──────── Records shown ────────

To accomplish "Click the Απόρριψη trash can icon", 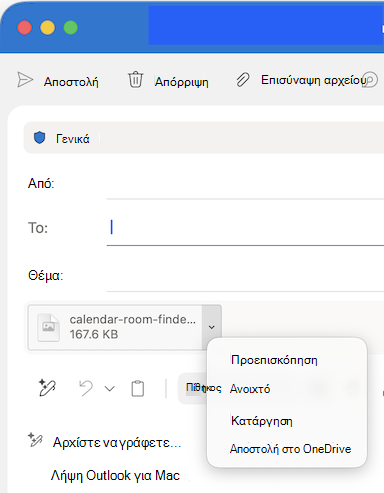I will 135,80.
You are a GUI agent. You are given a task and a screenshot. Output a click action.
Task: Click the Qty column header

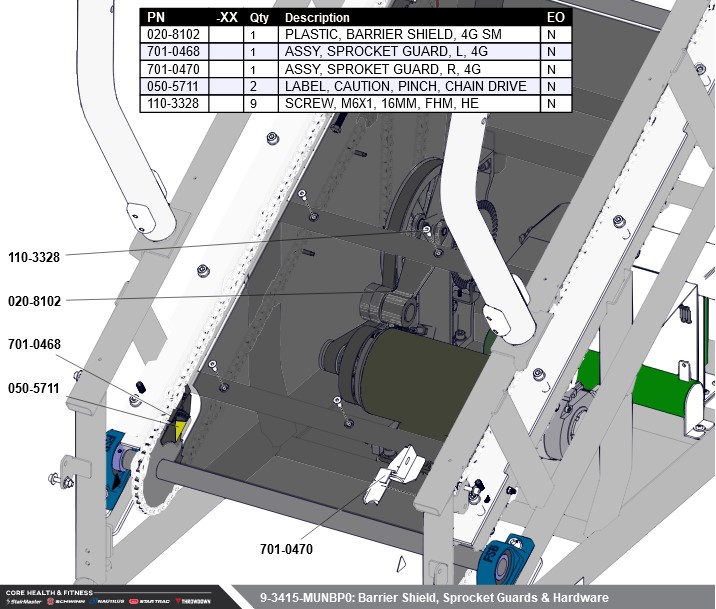(x=259, y=18)
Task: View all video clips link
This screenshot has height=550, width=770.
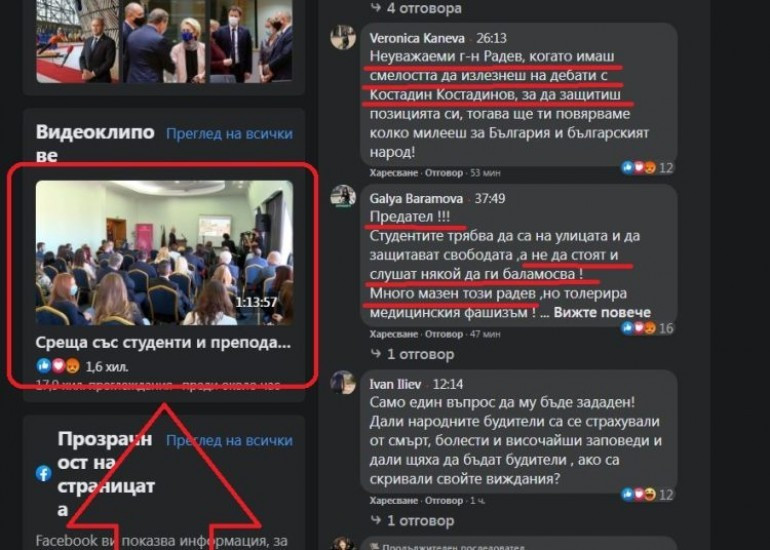Action: (229, 134)
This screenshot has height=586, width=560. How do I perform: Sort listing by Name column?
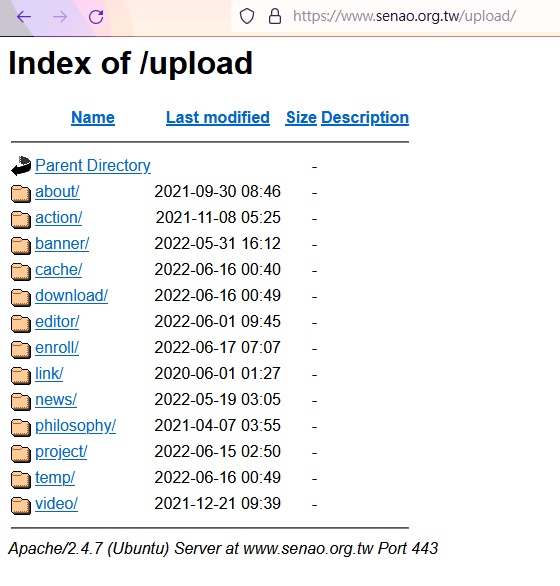click(x=93, y=117)
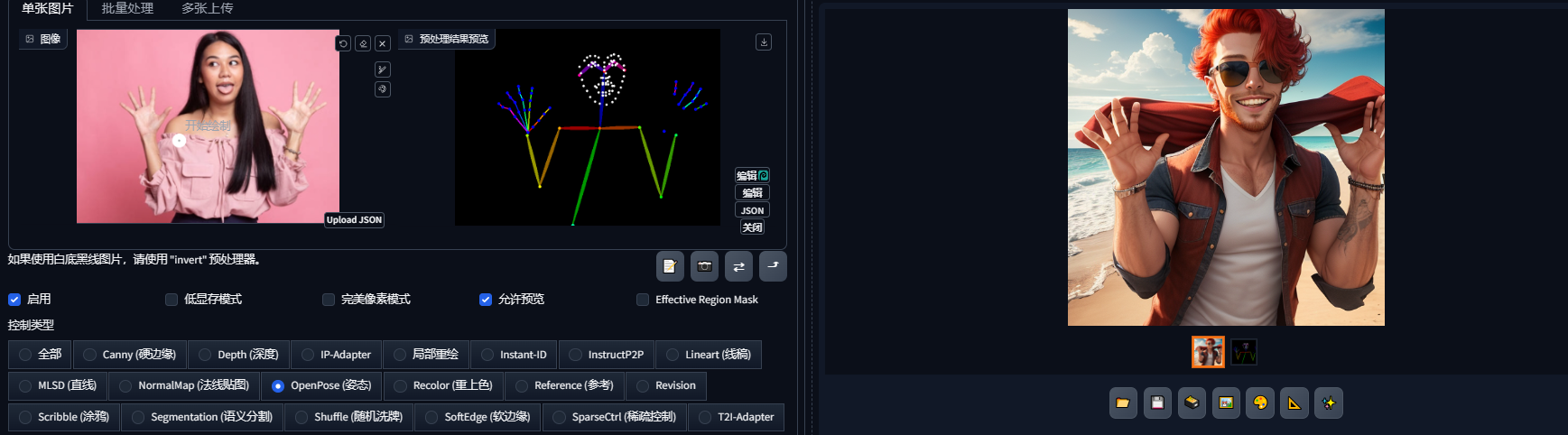Switch to the 批量处理 tab
The image size is (1568, 435).
click(x=127, y=9)

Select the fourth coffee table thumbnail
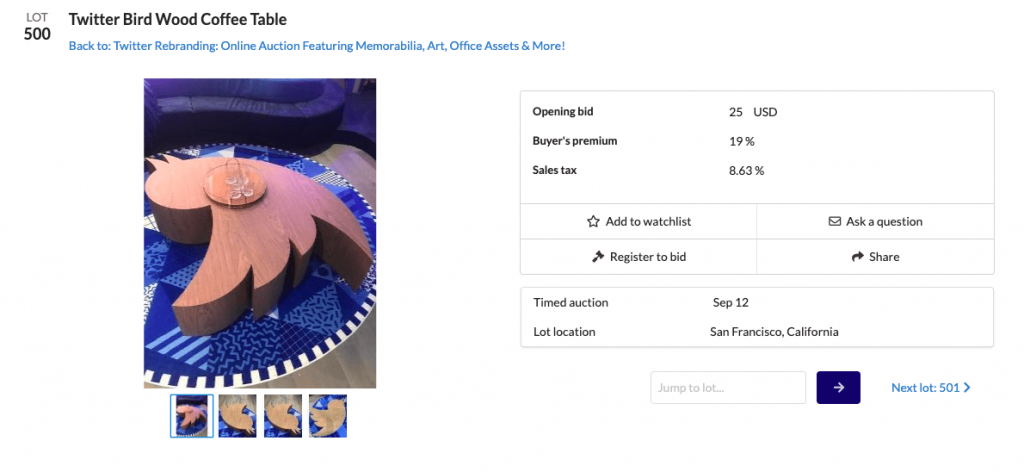coord(328,416)
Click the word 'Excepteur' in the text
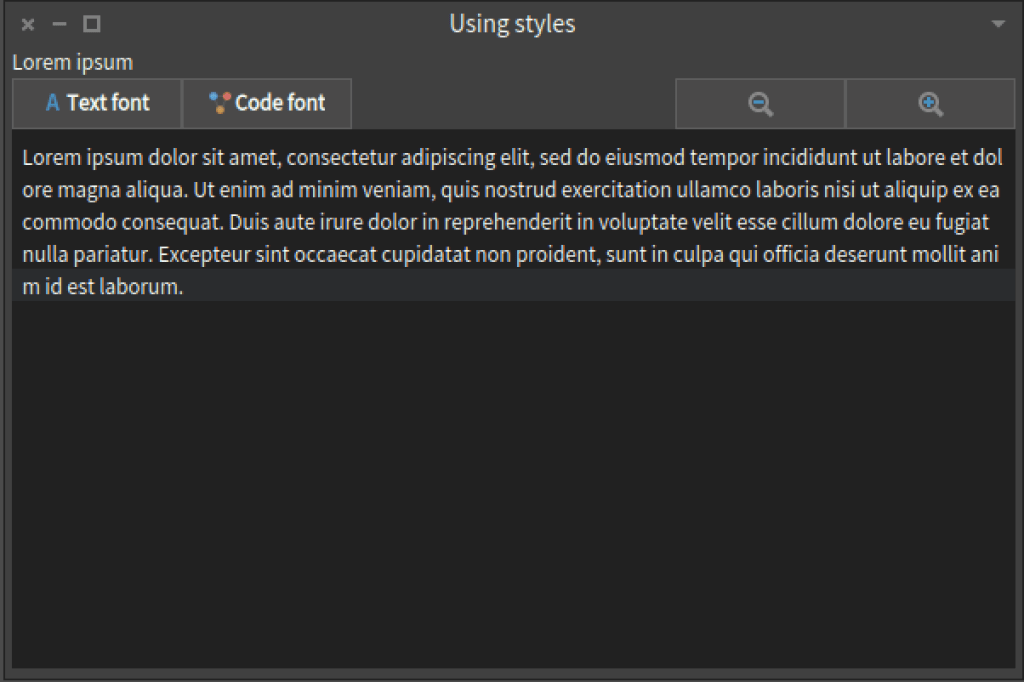 pyautogui.click(x=204, y=254)
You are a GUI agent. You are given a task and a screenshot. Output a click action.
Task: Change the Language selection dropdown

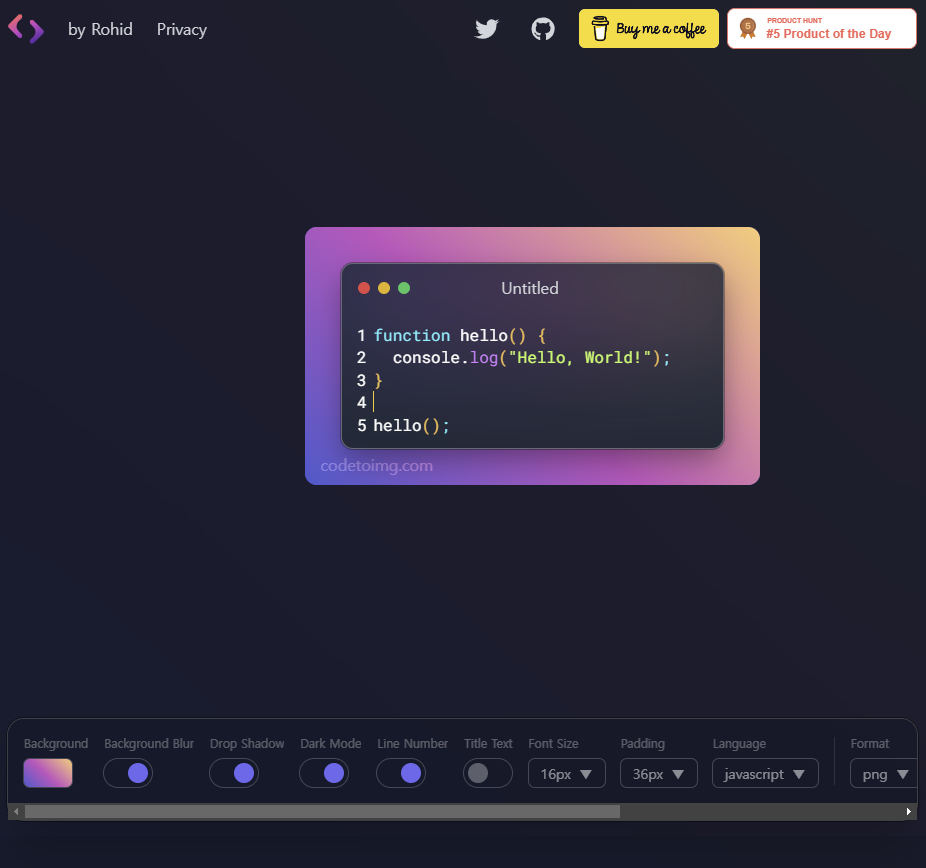coord(765,773)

────────

Only the lines from the one containing "Task: View all video clips link" through the end of the records are wanted, set down exactly and without their pictures.

● Exercise answer:
Task: View all video clips link
This screenshot has height=550, width=770.
Action: (229, 134)
This screenshot has height=586, width=560. How do I perform: Sort listing by Name column?
click(x=93, y=117)
Switch to the 批量处理 tab
The image size is (1568, 435).
click(x=127, y=9)

Select the fourth coffee table thumbnail
coord(328,416)
Click the word 'Excepteur' in the text
 pyautogui.click(x=204, y=254)
You are a GUI agent. You are given a task and a screenshot. Output a click action.
Task: Change the Language selection dropdown

coord(765,773)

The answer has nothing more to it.